By Colleen Sparks
Managing Editor
Citing the need for people walking, riding bicycles and driving vehicles to share the road safely, Chandler Police are boosting pedestrian education and enforcement.
The department’s Traffic Section & Bike Unit earlier this week held a pedestrian/bicyclist education and enforcement campaign.
Officers on motorcycles, fully marked patrol cars and unmarked traffic units stopped motorists, bicyclists and pedestrians who violated any pedestrian state traffic laws or any applicable city codes.
The special enforcement was held to support the U.S. Department of Transportation’s NHTSA Statewide Pedestrian & Bicyclist Focus Education and Enforcement Effort. The Governor’s Office of Highway Safety gave the city money for the campaign.
The campaign aims to increase pedestrian and bicycle safety, and consequently decrease the number of collisions involving these groups of people with motor vehicles. Officers combined education and enforcement attempts, with violators of traffic law possibly getting citations.
“The main thing for us is unfortunately we have responded to accidents with life-threatening injuries,” Chandler Police spokesman Sgt. Daniel Mejia said. “We have to share the road with pedestrians, have to share the road with bicyclists.

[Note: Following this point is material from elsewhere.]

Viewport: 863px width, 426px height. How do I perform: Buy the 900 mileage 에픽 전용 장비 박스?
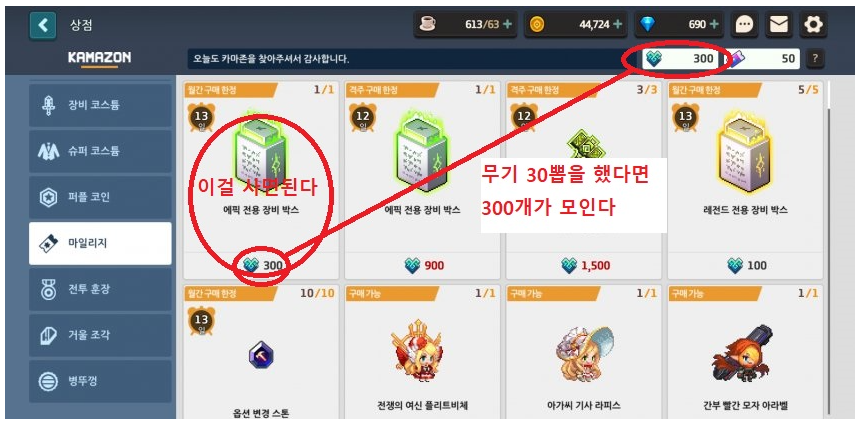click(422, 181)
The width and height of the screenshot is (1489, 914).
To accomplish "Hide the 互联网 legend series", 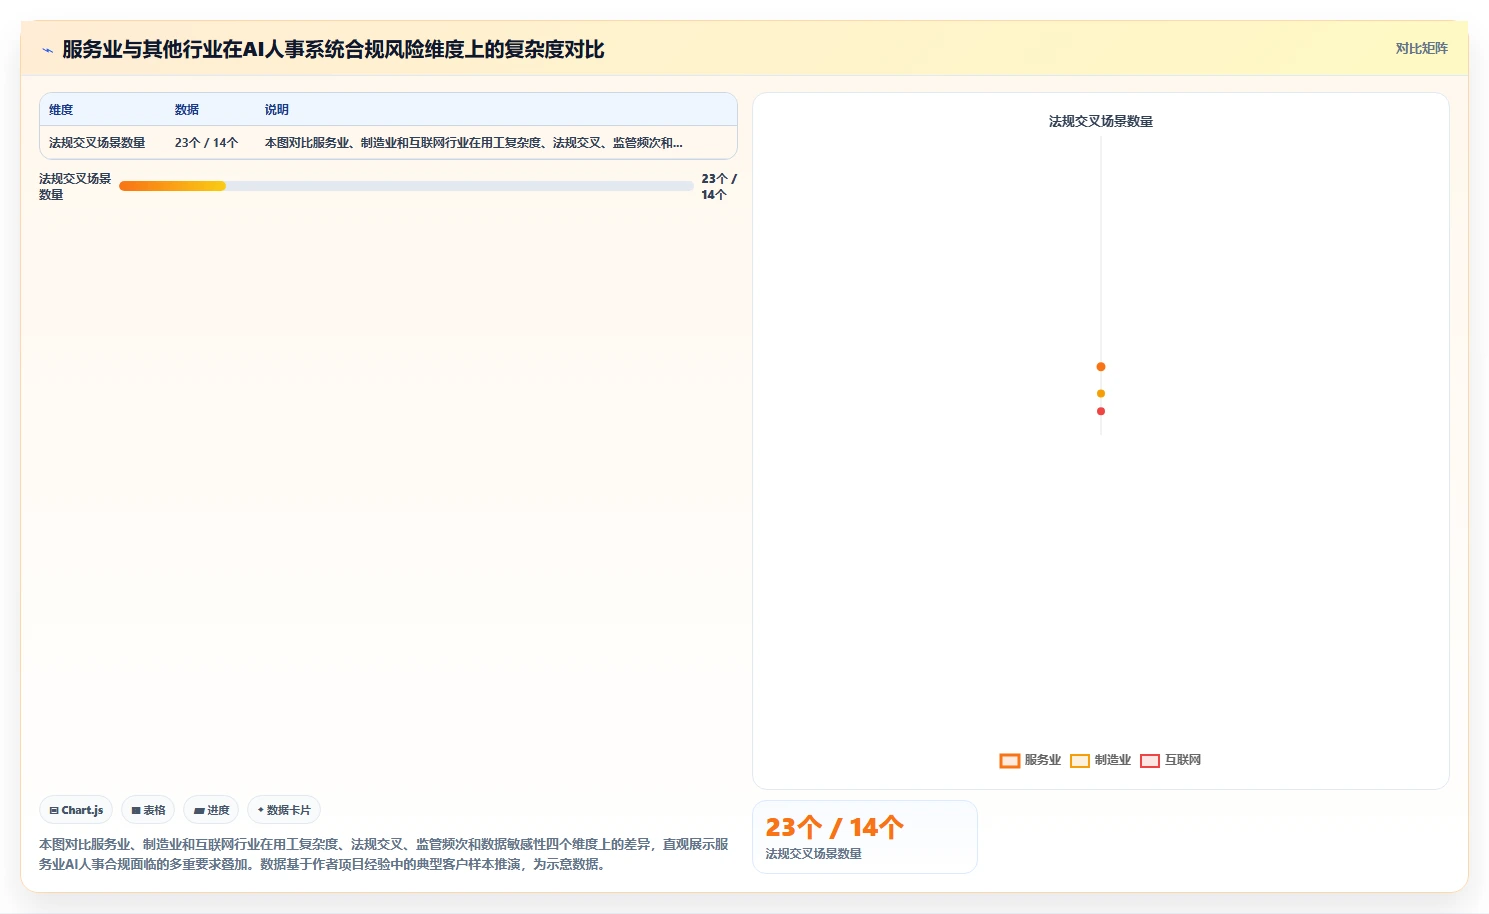I will click(1170, 760).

“We all have to know the rules and regulations to keep everybody safe. Pedestrians have the rights on the road and particularly in crosswalks, that’s where most of fatalities occur. We have to bring that educational portion out, as well, educating those drivers, educating pedestrians.”

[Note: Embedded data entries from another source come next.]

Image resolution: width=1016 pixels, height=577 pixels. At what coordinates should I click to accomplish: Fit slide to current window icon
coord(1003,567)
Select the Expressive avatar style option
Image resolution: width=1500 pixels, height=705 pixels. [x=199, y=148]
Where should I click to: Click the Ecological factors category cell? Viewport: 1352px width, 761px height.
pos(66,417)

Last month, a pedestrian was killed after getting hit while walking south on Arrowhead Drive at the intersection of Ray Road.

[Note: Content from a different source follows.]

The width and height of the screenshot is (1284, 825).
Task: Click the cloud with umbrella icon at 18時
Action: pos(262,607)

The pedestrian was walking in a crosswalk and pronounced dead at a hospital, Mejia said. The vehicle had the green light and the final outcome of the investigation has not yet been determined, he said.
So far this year, there have been three pedestrian deaths in Chandler and one fatality involving a vehicle and bicycle, Mejia said.
During a previous Chandler Police pedestrian/bicyclist education and enforcement campaign, on June 4, police made 58 total traffic stops, made contact with 148 pedestrians and gave out 49 traffic citations and nine warnings. With cyclists, they delivered two citations and gave 22 warnings, he said. Statistics were not available from the Oct. 15 enforcement at press time.
Across Arizona, 197 pedestrians were killed in collisions on roads in the state in 2016, according to the Arizona Department of Transportation. During that same year, 31 bicyclists died due to injuries suffered in motor vehicle collisions.
Those numbers are increases of 50 percent and 72 percent, respectively, over 2012 totals.
“We’ve been very successful contacting some people and educating them,” Mejia said. “It’s been a really good awareness for our agency and for our community as well.”
Mejia said drivers need to yield to pedestrians and bicyclists when they are crossing in a crosswalk.
Pedestrians need to wait until the signal says “Walk” if they are in a signalized crosswalk, and if they are not in a crosswalk that has that signal, they should wait until the traffic light requires drivers coming from either direction to stop.
Mejia said it is a good idea for pedestrians to make “eye contact” with drivers as they walk across the crosswalk to ensure the driver realizes they are crossing. He also urged pedestrians not to wear headphones or look at their phone screens when they walk across a crosswalk, as they will not be alert to their surroundings.
“You can’t hear stuff,” Mejia said. “Are you going to hear a screeching tire of someone who did not see you? That is very important.”
He said it is also dangerous for pedestrians and bicyclists to cross the street mid-block, not at a crosswalk.
“A lot of the drivers don’t expect somebody to cross mid-block and dart in front of them,” Mejia said.
He said most drivers when turning right over a crosswalk do not take the time to “look over their right shoulder to make sure a pedestrian is not crossing.”
“We just ask that everybody takes a minute to learn about these laws about sharing the road and how important it is to be safe, especially around intersections, where most of these incidents occur,” Mejia said.